-------- Source material

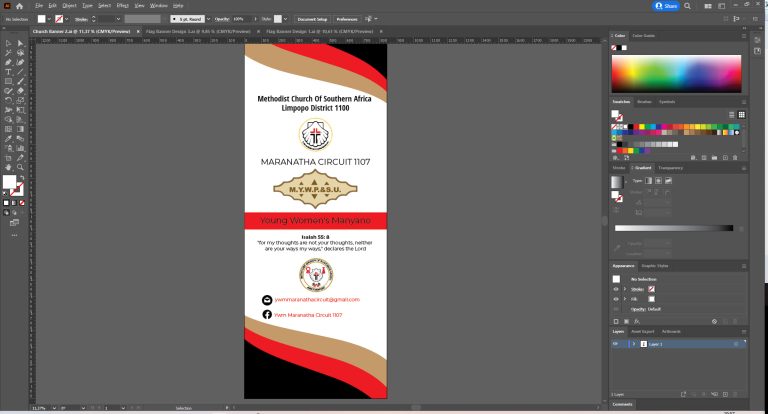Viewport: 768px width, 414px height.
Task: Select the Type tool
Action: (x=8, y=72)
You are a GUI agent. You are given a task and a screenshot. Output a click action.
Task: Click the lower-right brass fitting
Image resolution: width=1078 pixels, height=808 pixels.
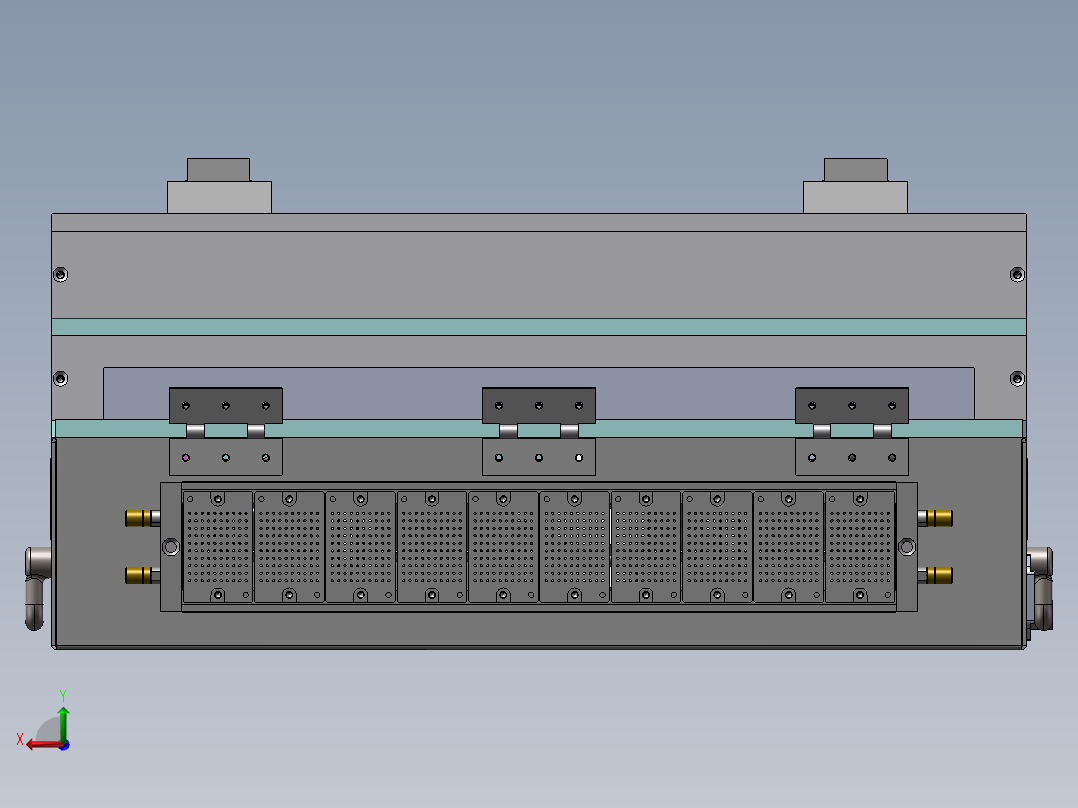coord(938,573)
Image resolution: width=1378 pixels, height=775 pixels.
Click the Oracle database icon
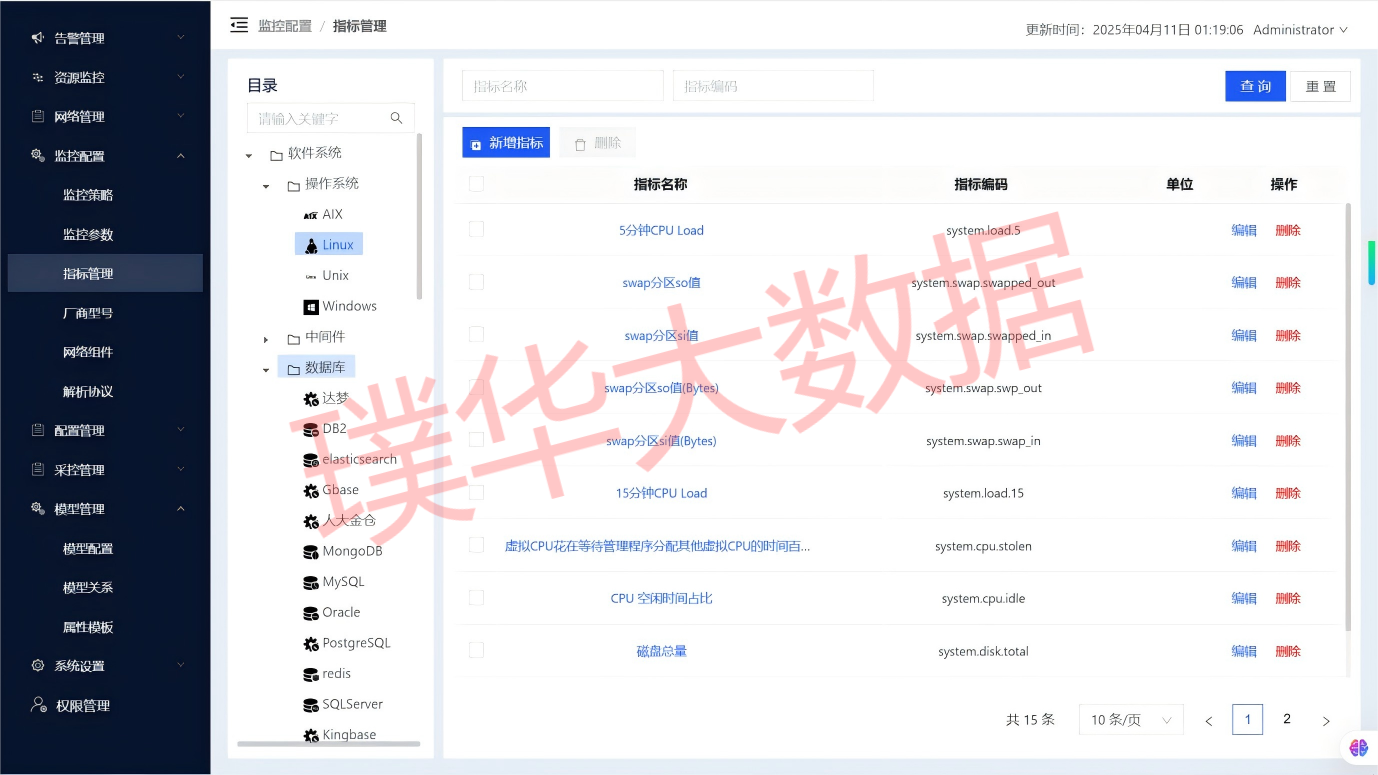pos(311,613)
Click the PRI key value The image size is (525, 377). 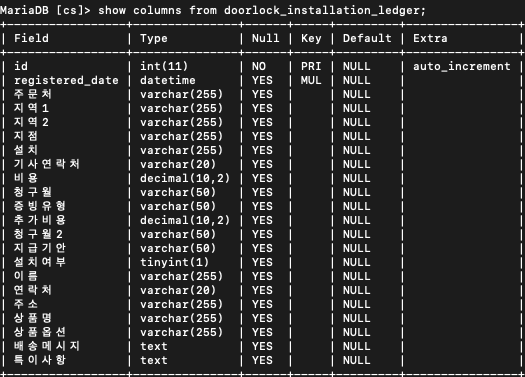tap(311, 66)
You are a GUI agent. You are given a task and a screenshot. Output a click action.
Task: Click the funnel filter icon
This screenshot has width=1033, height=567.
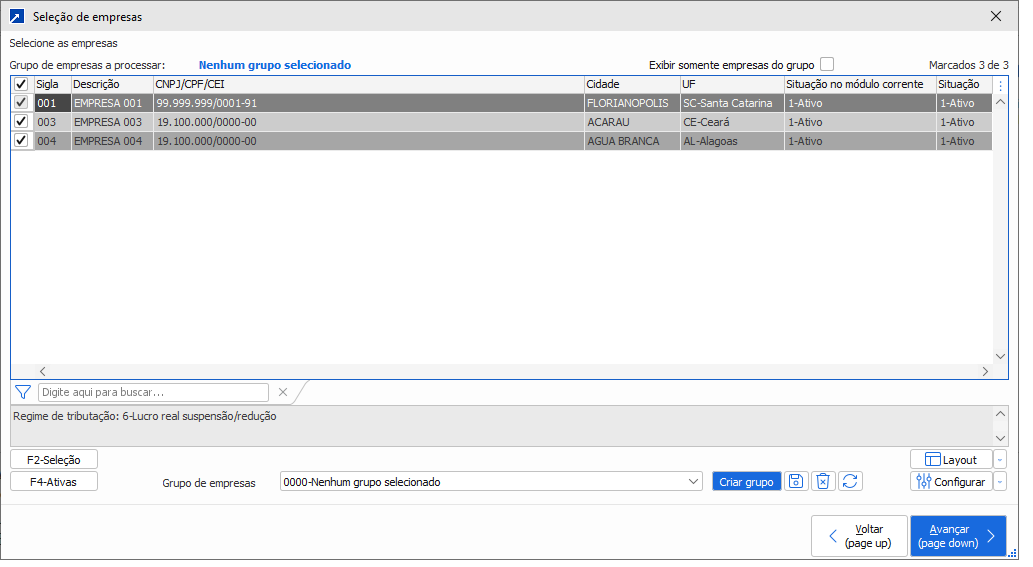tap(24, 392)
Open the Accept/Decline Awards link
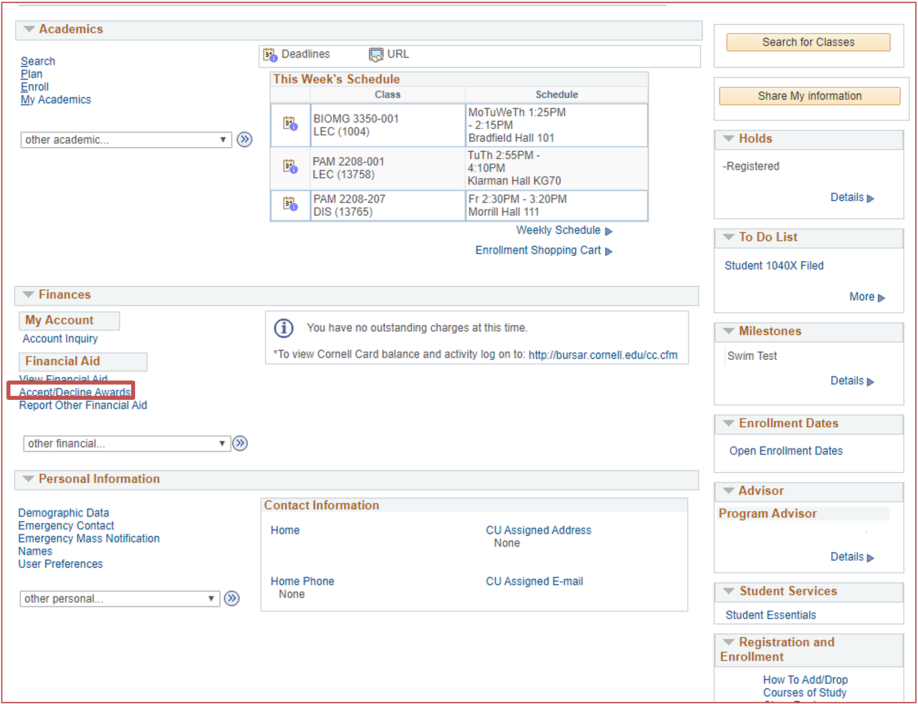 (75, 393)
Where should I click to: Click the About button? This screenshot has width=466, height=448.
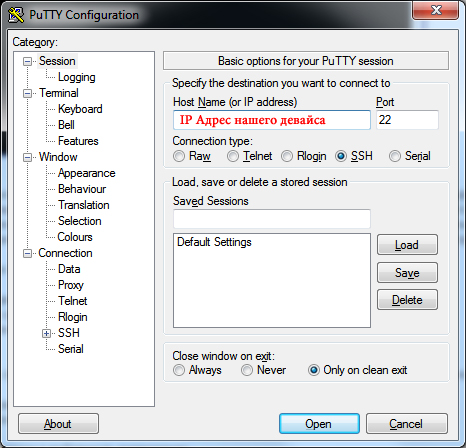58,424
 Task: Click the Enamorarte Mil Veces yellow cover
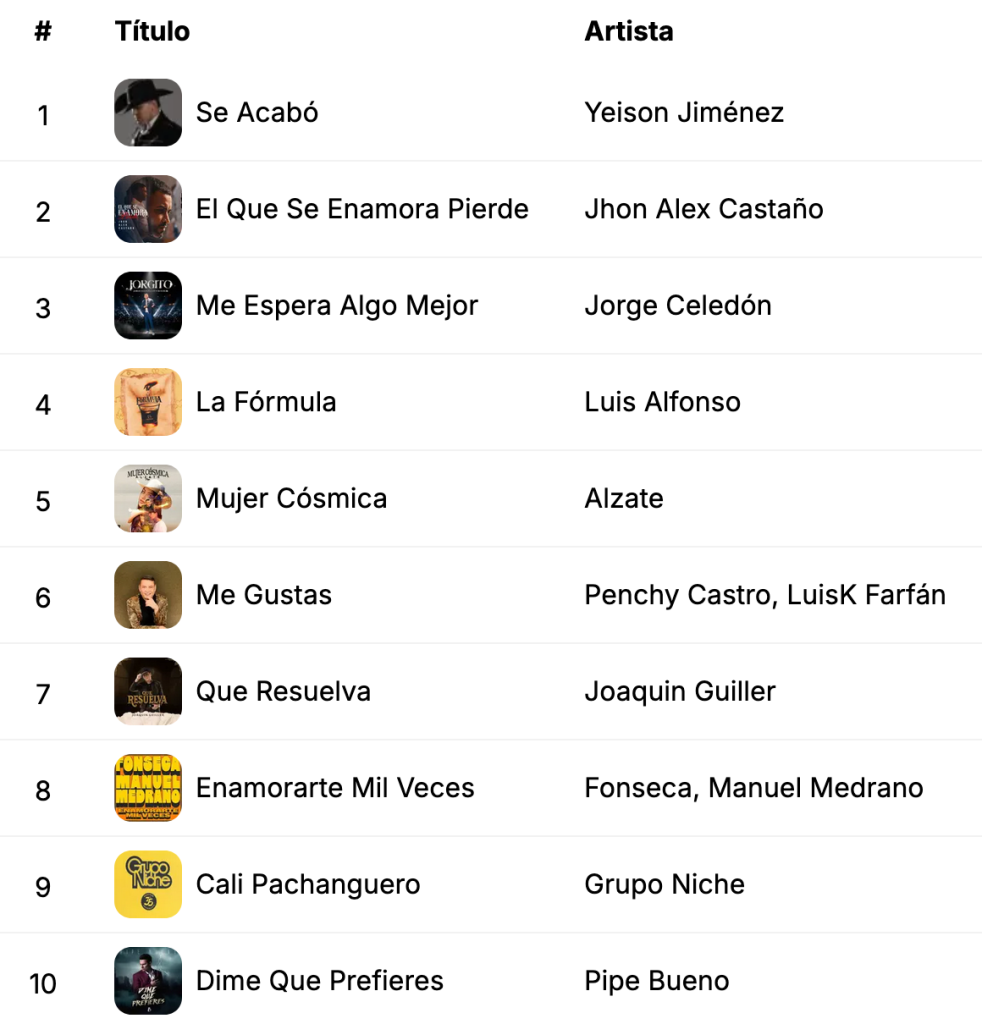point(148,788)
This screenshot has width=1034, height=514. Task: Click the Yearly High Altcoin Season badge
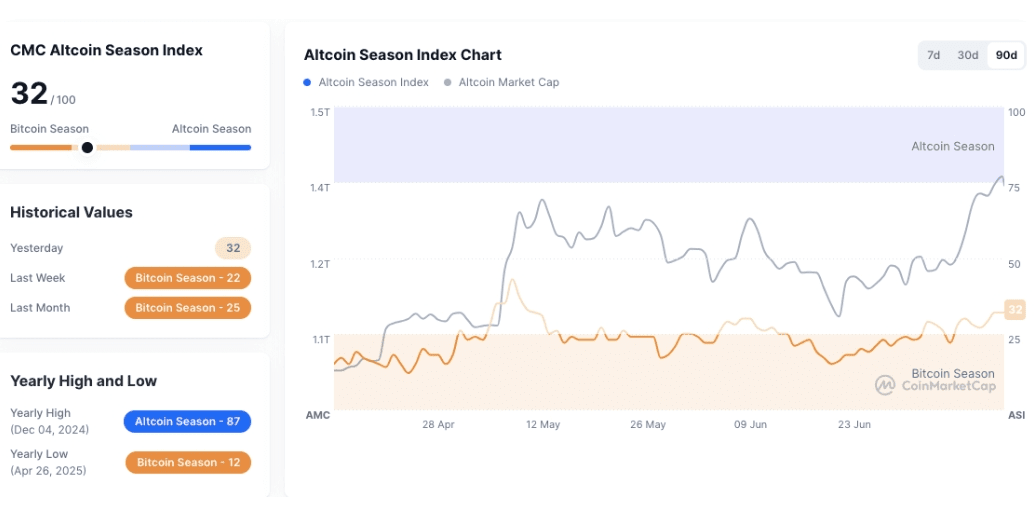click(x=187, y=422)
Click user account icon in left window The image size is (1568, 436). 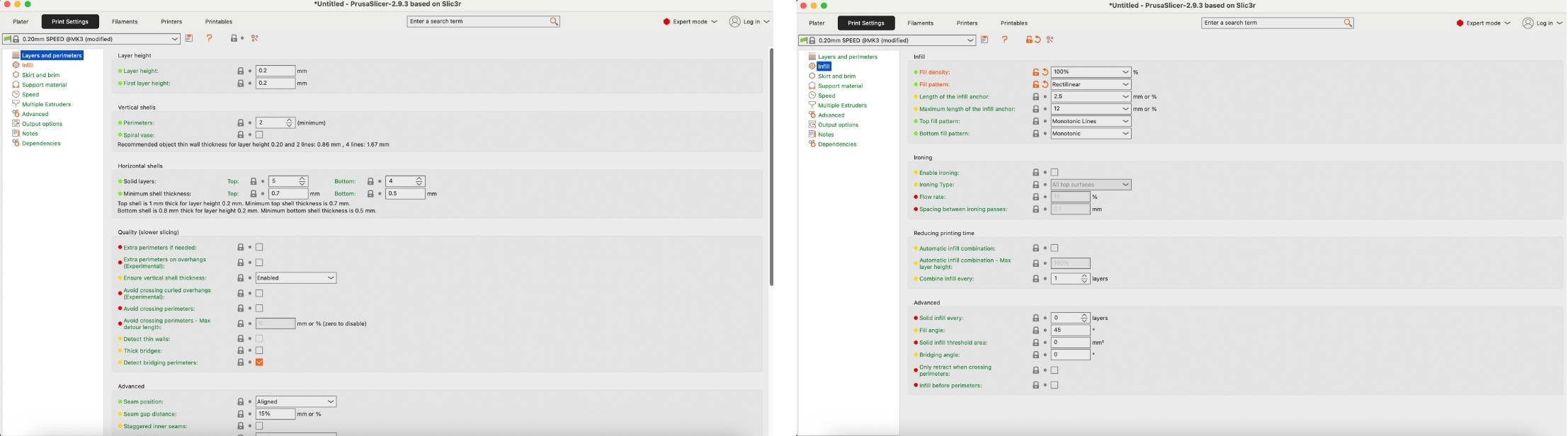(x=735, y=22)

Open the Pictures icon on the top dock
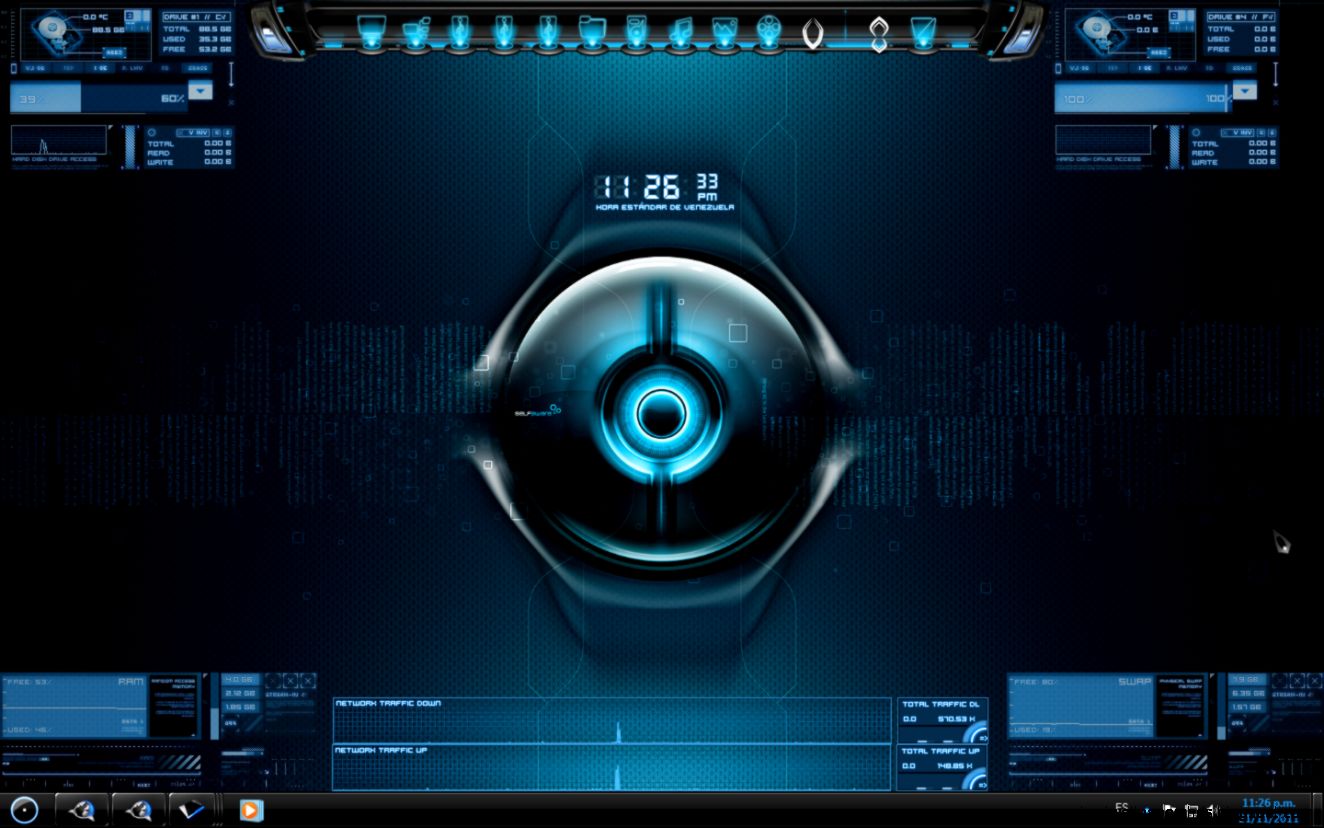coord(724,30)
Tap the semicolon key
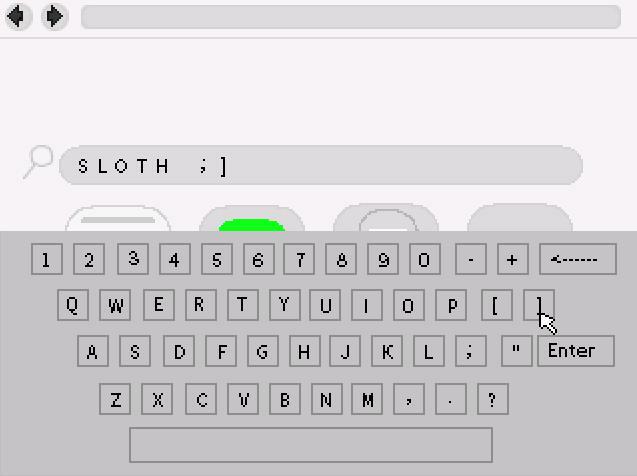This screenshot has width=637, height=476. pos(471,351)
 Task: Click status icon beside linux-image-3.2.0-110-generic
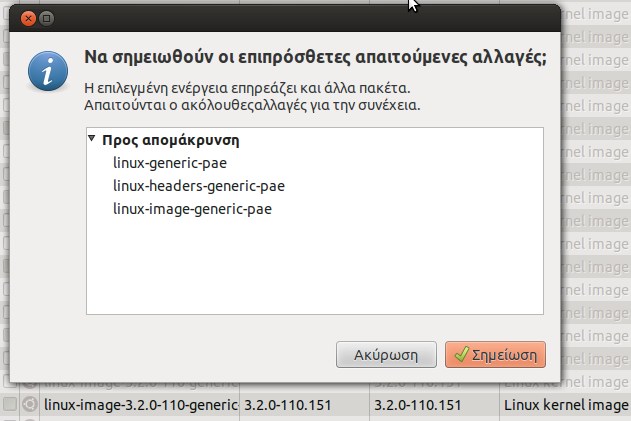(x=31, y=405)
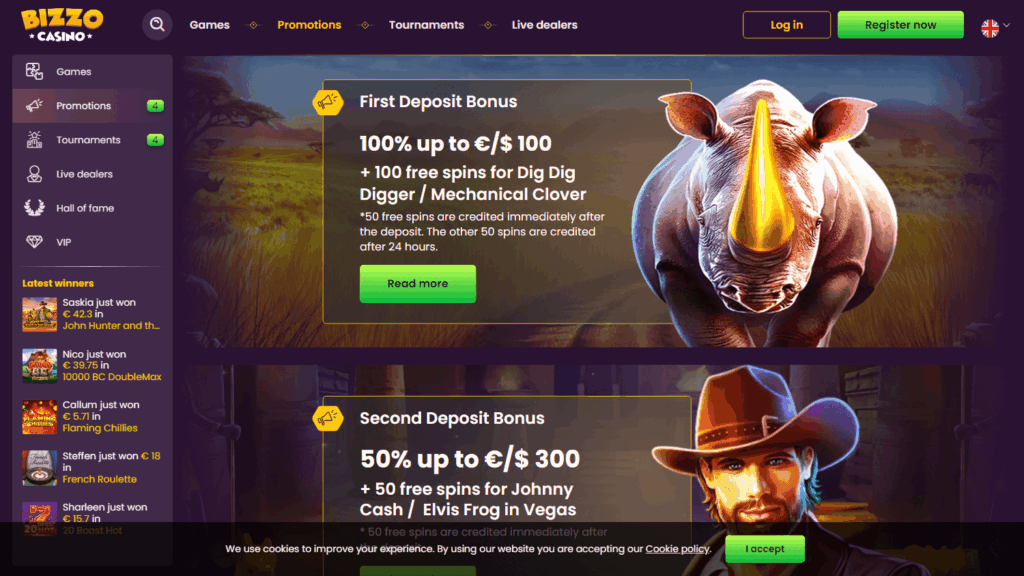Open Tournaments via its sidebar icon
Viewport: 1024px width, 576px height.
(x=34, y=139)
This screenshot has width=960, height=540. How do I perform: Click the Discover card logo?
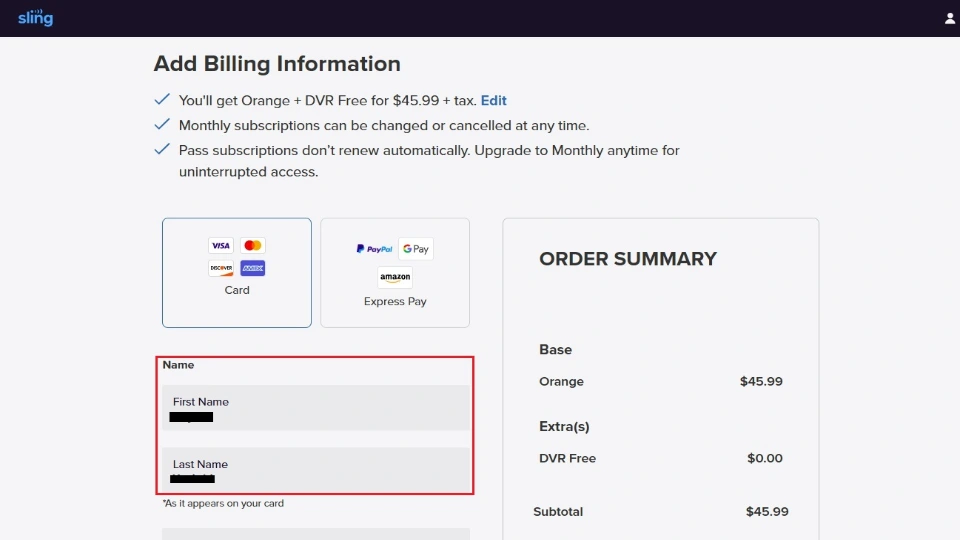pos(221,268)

----------------

#### Exercise prompt
Every line from the one holding "This screenshot has width=960, height=540." through the last line of the entries above, and nothing else, is to be restated word for word. Pictures stay out.

#### Result of the exercise
This screenshot has width=960, height=540. How do I perform: Click the Discover card logo?
pos(221,268)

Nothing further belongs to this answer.